◆ DATA SHOWN:
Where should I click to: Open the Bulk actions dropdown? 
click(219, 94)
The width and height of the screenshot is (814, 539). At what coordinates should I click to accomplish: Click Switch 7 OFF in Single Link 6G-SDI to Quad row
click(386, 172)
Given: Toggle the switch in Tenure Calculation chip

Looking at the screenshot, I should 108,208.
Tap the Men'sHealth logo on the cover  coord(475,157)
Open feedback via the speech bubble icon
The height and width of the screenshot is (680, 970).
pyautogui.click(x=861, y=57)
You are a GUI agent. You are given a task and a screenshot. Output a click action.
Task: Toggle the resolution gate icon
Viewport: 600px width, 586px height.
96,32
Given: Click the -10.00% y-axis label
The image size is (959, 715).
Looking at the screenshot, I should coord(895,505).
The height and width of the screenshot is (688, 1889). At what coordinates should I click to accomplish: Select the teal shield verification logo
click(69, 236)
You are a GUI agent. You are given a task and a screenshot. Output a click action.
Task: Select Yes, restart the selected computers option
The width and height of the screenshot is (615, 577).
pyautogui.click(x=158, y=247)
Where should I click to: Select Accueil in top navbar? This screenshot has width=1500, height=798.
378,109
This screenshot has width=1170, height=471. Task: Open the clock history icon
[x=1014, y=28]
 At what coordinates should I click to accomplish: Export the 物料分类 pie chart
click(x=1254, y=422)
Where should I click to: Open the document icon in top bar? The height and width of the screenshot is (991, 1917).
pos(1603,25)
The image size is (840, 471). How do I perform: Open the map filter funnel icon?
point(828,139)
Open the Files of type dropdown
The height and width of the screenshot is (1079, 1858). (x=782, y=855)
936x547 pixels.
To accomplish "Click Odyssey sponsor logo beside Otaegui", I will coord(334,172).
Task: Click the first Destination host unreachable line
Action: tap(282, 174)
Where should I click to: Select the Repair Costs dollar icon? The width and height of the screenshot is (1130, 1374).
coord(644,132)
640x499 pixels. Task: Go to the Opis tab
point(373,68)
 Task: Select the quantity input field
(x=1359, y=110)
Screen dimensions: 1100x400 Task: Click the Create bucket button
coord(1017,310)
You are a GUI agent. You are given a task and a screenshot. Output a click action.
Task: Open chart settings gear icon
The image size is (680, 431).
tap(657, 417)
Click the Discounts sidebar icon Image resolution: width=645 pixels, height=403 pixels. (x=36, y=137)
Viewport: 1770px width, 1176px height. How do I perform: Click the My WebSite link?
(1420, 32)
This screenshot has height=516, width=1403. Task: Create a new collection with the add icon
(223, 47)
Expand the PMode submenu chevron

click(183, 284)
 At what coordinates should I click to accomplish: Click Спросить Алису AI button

◆ TASK DESCRIPTION:
Figure out how many lines of the material include "resolution", then reply with the count alone.

◆ PROBLEM SOLUTION:
2